Alors, j'exprime ici synthétiquement ce que j'ai ressenti à la lecture de ce roman, "La Bandite", (puisque ce blog est fait pour que nous parlions de nos lectures réelles) et de ce passage en particulier :

- j'allais à reculons vers ce "genre" de livres, avec un a priori contre le roman romanesque, au lyrisme facile, peu regardant sur sa forme, ne cherchant pas à inventer sa forme, idéalisant les bons sentiments, cherchant la victoire du bien contre le mal.

- j'ai lu "La Bandite" avec ces préventions et ce qui m'a frappé c'est que, tout en respectant et assumant le programme de tels romans, le roman de Marie-Josée Cesarini-Dasso contenait - pour moi (cela est discutable) - des passages qui pouvaient frapper à la fois par leur caractère invraisemblablement délirant et leur force poétique et psychologique extrême.
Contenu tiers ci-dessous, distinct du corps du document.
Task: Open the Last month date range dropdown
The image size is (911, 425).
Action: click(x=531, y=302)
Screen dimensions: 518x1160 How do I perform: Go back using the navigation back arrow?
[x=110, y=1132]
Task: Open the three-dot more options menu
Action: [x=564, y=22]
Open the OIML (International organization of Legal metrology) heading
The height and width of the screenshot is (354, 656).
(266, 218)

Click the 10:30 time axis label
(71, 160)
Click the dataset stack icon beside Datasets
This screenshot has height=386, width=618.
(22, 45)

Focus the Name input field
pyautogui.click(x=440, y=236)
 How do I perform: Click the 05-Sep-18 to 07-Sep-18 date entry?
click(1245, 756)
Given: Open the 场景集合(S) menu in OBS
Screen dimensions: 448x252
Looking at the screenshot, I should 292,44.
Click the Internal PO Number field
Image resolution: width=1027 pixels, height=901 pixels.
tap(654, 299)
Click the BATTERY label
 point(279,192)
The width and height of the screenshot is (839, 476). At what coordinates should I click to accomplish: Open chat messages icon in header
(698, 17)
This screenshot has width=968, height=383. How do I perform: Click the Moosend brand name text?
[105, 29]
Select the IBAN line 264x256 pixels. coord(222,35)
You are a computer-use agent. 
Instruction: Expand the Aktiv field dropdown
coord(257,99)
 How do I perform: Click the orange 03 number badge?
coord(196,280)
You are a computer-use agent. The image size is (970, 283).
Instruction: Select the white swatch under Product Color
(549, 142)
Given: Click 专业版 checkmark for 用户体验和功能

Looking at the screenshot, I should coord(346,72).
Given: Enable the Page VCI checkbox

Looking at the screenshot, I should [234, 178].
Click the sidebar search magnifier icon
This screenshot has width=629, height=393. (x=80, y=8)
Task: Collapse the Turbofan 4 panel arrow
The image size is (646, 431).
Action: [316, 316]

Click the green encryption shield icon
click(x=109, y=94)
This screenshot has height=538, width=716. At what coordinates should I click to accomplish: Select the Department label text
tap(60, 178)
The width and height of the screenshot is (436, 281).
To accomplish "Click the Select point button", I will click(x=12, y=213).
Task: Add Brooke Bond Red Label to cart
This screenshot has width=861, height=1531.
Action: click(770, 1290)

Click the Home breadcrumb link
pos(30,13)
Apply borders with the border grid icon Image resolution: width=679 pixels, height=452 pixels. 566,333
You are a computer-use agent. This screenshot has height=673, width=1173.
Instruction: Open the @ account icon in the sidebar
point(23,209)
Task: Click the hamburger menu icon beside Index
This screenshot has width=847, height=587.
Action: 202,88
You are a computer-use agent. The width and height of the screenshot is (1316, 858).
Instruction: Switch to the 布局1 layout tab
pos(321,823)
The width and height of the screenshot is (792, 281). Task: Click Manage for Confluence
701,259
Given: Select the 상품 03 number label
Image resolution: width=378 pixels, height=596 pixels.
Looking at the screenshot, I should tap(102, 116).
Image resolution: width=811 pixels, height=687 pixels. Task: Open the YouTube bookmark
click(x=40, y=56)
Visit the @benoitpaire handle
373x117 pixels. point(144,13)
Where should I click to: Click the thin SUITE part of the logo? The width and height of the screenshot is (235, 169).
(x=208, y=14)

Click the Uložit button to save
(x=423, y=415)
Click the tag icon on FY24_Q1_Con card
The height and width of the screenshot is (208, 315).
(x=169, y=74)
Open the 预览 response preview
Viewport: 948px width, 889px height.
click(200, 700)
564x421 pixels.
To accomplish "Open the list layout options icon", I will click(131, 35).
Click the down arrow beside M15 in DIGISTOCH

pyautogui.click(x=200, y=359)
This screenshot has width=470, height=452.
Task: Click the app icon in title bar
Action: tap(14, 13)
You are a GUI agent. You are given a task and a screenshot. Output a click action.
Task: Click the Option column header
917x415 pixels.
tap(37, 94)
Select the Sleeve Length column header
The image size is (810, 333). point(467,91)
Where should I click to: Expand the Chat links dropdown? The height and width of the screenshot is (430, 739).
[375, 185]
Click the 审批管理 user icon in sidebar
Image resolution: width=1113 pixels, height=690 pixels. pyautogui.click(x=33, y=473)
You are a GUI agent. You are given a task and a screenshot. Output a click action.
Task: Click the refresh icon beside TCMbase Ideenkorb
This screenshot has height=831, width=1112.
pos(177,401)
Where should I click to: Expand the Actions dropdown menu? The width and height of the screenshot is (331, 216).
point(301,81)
- ayant eu la chance, lors de la manifestation "Racines de ciel", de pouvoir questionner l'auteur en public sur ce "romanesque échevelé" et la volonté de toujours voir le triompher le bien sur le mal, sa réponse fut instructive : il s'agissait très volontairement de faire du roman un acte thérapeutique. Et non de faire croire que la réalité ressemblait au roman ou pourrait finir par lui ressembler.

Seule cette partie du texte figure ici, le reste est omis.